On Tuesday, May 12, Gunn administration shocked students and parents when they announced via email that several Advanced Placement (AP) exam scores had to be cancelled and scheduled for retakes over the duration of the next two weeks—for some, the news of having to retake their test came with only a three-day notice. Currently, five AP exams have been officially rescheduled, while another six are under review by the College Board due to protocol errors and seating irregularities during the testing periods. Many students are outraged at the prospect of retaking their AP exams on such short notice, and rightly so. The students caused no problems, yet are suffering the repercussions of administrative mistakes, and with the school year coming to a close, the added stress of final assignments along with the retakes of AP exams bears heavy on a significant portion of the student body. In short, this situation could and should have been avoided by administration. However, it is important for Gunn students to move past this debacle by recognizing the full scope of the issue and proposing changes that are both feasible and beneficial to the student body as a whole.
When administration was first made aware that students sitting next to each other recieved the same versions of the exam, they made the most pragmatic decision at the time to self-report the incident. However, the issue should not have reached a point where this was necessary in the first place. The proctors of the AP exams were responsible for ensuring that all protocols and rules were properly enforced, including those of test distribution. Therefore, negligence on the part of the proctors contributed significantly to the root of the issue. Had they been more cautious and cognizant when distributing the various test versions, this situation might not have unfolded as abruptly as it did.
Still, administration played an equal, if not more severe, part in the process as well. It is evident that both proctors and administration were aware that students were required to sit five feet apart from each other, as they continually reminded students to sit as far apart from each other as possible. Although admin has cited that Gunn has been using the same seating arrangements and logistics for AP testing for the past several years, that does not excuse them from having continually violated College Board regulations. The school should not have waited until something of this caliber happened; rather, this issue should have been dealt with and resolved as soon as it was recognized.

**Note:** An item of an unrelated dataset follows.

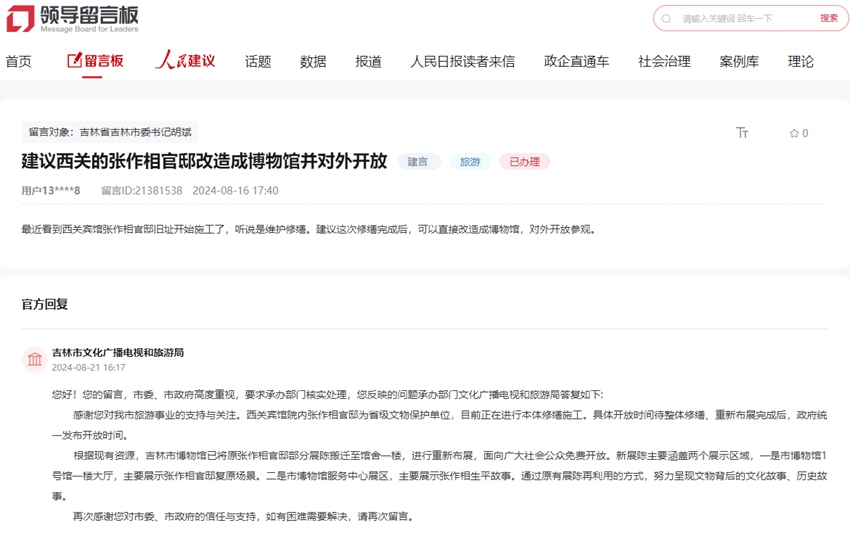Open the 话题 navigation tab
Screen dimensions: 850x536
click(x=258, y=61)
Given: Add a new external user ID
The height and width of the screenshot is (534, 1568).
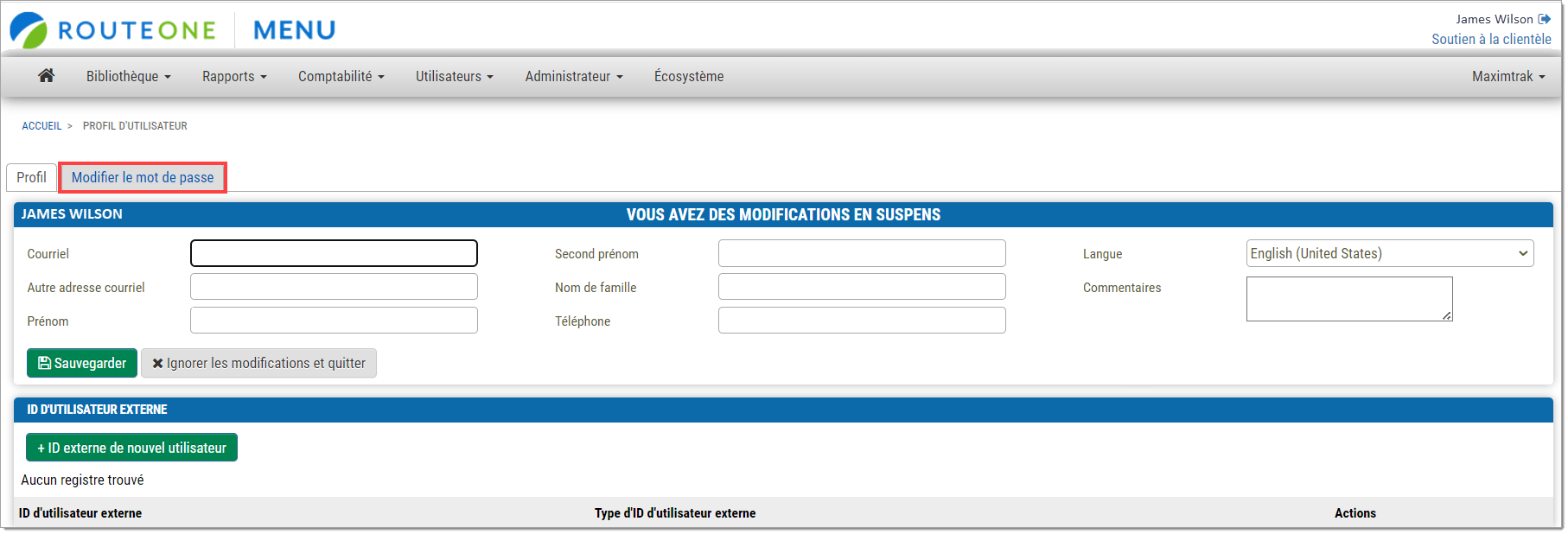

This past week, a petition that originally called for the annulment of all final assignments and projects from classes that require retaking the AP exam garnered over 1,300 signatures from students, parents and alumni. Later, an update was made to the petition stating that students should be exempt from final assignments should they choose to do so. The Gunn community is clearly worried and angry about the extra work students will need to take on. However, to call for the annulment of all final work from a class gives partiality to certain students, leaving those students who could use the final assignments as a buffer for their grade without any other options. Students who have already started working on their projects will also have their hard work go to waste if this system is implemented. Thus, it would be in the student body’s best interest to talk directly with teachers to work out a plan for final assignments that is suited to their needs. Several meetings have already occurred between administration, students and teachers, and administration has communicated that teachers are to remain flexible and open to options with students as the process of retakes continues. Therefore, by talking with teachers directly to work out a plan, students who require measures to alleviate stress can have their needs met without affecting the entire student population.

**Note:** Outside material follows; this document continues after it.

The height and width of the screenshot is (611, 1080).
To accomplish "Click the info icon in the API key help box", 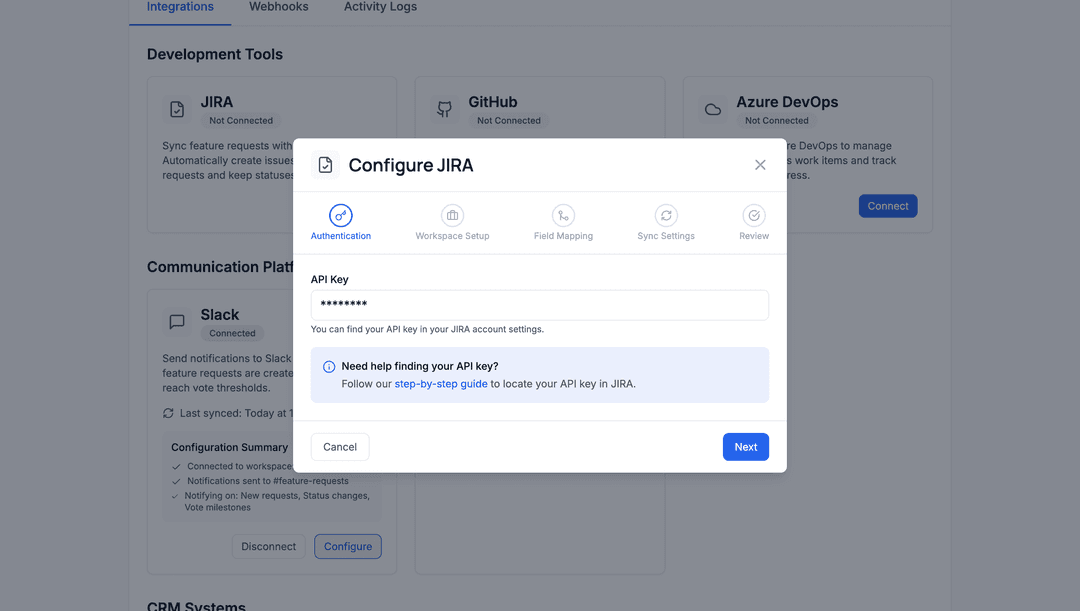I will click(328, 365).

Furthermore, statements or calls to fire administration—whether formally or informally—only due to this situation are not justified. While students have a right to be angry and voice their opinions about the failures of the administration that resulted in the invalidation of scores, they should do so within reason. At this point in the year, it is more constructive to offer recommendations for how administration can improve the retake processes rather than calling for them to be fired. Because this is a problem that is likely to not happen again, firing administration would not solve the problem, and would therefore stagnate the issue rather than resolve it.
The rescheduling and retaking of AP exams is ultimately a double-edged sword. On one hand, administration will have learned their lesson and future generations will probably not have to deal with a problem of this caliber again. However, for the current set of students taking AP exams, the disadvantages run deep. Current students bear a huge weight on their shoulders as they add another burden onto their already aching backs, and several seniors will be leaving campus with the bitter thoughts of AP exams still looming over their heads. But after stepping back and looking at the whole picture, the issue is not nearly as detrimental as it seems in the grand scheme of things. It is just as vital to address a situation as it is to move on from it, which is what students need to do now. The administration will need to continue to improve its practices and be held accountable, and students will continue to fight to ensure that this happens, as they should. With time, wounds always heal, and as Titans always do in the face of adversity, we can at least be assured that we will come out of this situation more resilient and improved than we were before.
—Unsigned editorials represent the majority opinion of the staff (assenting: 27; dissenting: 5; abstaining: 0).
This article previously stated that a petition called for the annulment of all final assignments and projects. The article has been edited to reflect an update of the petition, which states that a student can choose whether or not to be exempt from final assignments.